One of the great attributes of the project-based learning model is the opportunity educators have to “live” PBL in front of their students. This is particularly true as the project comes to an end in the classroom. Now it’s time to reflect upon the project itself! How did it go? Did you and your students enjoy it? What worked and what took an adjustment? What needs to happen before I use it again next year?
Who should be involved in the process?
Definitely the students, as well as anyone that served as an expert or audience member during the process. Students should be allowed to be honest in the process; however, teaching them to be constructive critical friend to their peers AND educators yields better results all around. “Don’t just tell me you liked it or hated it. Tell me why. Tell me what I could do to fix it or improve it for next time!” This is true for your colleagues, other teachers, audience and experts as well. Many of them will have a different perspective or will notice things that you may have missed while you were in the middle of the process.
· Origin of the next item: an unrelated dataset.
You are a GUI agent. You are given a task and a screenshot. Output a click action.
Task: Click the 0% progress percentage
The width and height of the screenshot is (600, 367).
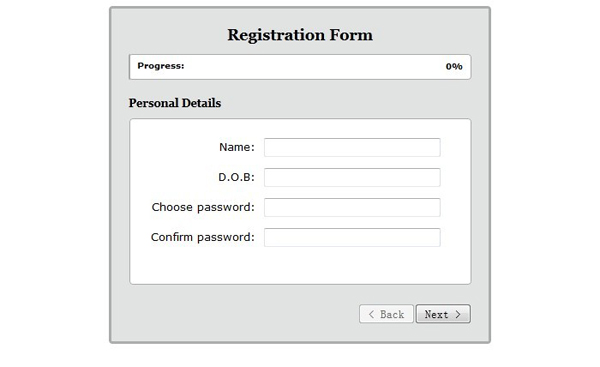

What will your process look like?
Using rubrics and reflection or critical friends protocols is another way that educators can demonstrate the PBL process. Fortunately at my school, we are to use the critical friends and looking at student work protocols regularly. This assures the quality of our practice in the classroom.
Is it just a one-time assessment?
How a project is used, reused, changed, or abandoned should be influenced by the reflective process. The life of a project could very well be extended due to the feedback you receive from the process!